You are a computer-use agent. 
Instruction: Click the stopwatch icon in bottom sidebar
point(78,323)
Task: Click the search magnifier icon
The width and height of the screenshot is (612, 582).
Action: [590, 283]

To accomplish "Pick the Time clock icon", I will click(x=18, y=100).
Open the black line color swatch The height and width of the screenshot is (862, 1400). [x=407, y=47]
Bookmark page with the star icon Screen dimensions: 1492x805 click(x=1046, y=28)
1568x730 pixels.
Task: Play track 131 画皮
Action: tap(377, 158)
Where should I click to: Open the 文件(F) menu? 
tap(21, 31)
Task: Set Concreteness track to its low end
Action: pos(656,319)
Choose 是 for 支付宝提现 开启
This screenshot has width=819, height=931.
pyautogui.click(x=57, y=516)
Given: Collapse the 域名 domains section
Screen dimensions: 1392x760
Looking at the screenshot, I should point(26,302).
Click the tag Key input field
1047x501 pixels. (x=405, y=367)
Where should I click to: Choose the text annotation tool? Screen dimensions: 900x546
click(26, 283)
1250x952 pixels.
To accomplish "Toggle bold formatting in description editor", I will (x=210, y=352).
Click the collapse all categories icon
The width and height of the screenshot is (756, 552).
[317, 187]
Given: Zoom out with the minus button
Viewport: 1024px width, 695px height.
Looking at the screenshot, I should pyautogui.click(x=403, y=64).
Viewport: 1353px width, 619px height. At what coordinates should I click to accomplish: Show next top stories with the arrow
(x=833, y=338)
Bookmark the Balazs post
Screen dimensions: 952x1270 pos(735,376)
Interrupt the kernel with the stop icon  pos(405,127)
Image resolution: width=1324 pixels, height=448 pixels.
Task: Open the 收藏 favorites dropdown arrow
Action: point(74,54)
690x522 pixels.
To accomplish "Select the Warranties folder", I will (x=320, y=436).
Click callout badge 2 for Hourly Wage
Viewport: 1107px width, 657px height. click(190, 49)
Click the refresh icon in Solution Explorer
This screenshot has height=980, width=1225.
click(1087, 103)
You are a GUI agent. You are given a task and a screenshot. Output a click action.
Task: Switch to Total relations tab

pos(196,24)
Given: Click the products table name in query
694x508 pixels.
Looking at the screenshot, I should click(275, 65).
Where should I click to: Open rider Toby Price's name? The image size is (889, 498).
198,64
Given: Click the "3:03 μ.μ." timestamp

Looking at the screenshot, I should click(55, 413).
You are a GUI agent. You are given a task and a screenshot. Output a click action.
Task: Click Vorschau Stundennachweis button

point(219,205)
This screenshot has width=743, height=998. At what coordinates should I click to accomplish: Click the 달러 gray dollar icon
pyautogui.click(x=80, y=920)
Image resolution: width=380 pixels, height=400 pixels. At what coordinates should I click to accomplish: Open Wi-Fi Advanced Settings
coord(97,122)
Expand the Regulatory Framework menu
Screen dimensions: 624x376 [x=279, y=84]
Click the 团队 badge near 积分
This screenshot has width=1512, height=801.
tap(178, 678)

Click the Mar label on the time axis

━━━━━━━━━━━━━━━━━━━━━━━━━━━━━━

What is being asked:
Reproduce, please, every line of the records above without alteration.

Response to this exercise:
You are a computer-use agent. 
Instruction: Click the stopwatch icon in bottom sidebar
point(78,323)
Task: Click the search magnifier icon
The width and height of the screenshot is (612, 582).
Action: [590, 283]

To accomplish "Pick the Time clock icon", I will click(x=18, y=100).
Open the black line color swatch The height and width of the screenshot is (862, 1400). [x=407, y=47]
Bookmark page with the star icon Screen dimensions: 1492x805 click(x=1046, y=28)
1568x730 pixels.
Task: Play track 131 画皮
Action: tap(377, 158)
Where should I click to: Open the 文件(F) menu? 
tap(21, 31)
Task: Set Concreteness track to its low end
Action: pos(656,319)
Choose 是 for 支付宝提现 开启
This screenshot has width=819, height=931.
pyautogui.click(x=57, y=516)
Given: Collapse the 域名 domains section
Screen dimensions: 1392x760
Looking at the screenshot, I should point(26,302).
Click the tag Key input field
1047x501 pixels. (x=405, y=367)
Where should I click to: Choose the text annotation tool? Screen dimensions: 900x546
click(26, 283)
1250x952 pixels.
To accomplish "Toggle bold formatting in description editor", I will (x=210, y=352).
Click the collapse all categories icon
The width and height of the screenshot is (756, 552).
[317, 187]
Given: Zoom out with the minus button
Viewport: 1024px width, 695px height.
Looking at the screenshot, I should pyautogui.click(x=403, y=64).
Viewport: 1353px width, 619px height. At what coordinates should I click to accomplish: Show next top stories with the arrow
(x=833, y=338)
Bookmark the Balazs post
Screen dimensions: 952x1270 pos(735,376)
Interrupt the kernel with the stop icon  pos(405,127)
Image resolution: width=1324 pixels, height=448 pixels.
Task: Open the 收藏 favorites dropdown arrow
Action: point(74,54)
690x522 pixels.
To accomplish "Select the Warranties folder", I will (x=320, y=436).
Click callout badge 2 for Hourly Wage
Viewport: 1107px width, 657px height. click(190, 49)
Click the refresh icon in Solution Explorer
This screenshot has height=980, width=1225.
click(1087, 103)
You are a GUI agent. You are given a task and a screenshot. Output a click action.
Task: Switch to Total relations tab

pos(196,24)
Given: Click the products table name in query
694x508 pixels.
Looking at the screenshot, I should click(275, 65).
Where should I click to: Open rider Toby Price's name? The image size is (889, 498).
198,64
Given: Click the "3:03 μ.μ." timestamp

Looking at the screenshot, I should click(55, 413).
You are a GUI agent. You are given a task and a screenshot. Output a click action.
Task: Click Vorschau Stundennachweis button

point(219,205)
This screenshot has width=743, height=998. At what coordinates should I click to accomplish: Click the 달러 gray dollar icon
pyautogui.click(x=80, y=920)
Image resolution: width=380 pixels, height=400 pixels. At what coordinates should I click to accomplish: Open Wi-Fi Advanced Settings
coord(97,122)
Expand the Regulatory Framework menu
Screen dimensions: 624x376 [x=279, y=84]
Click the 团队 badge near 积分
This screenshot has width=1512, height=801.
tap(178, 678)

Click the Mar label on the time axis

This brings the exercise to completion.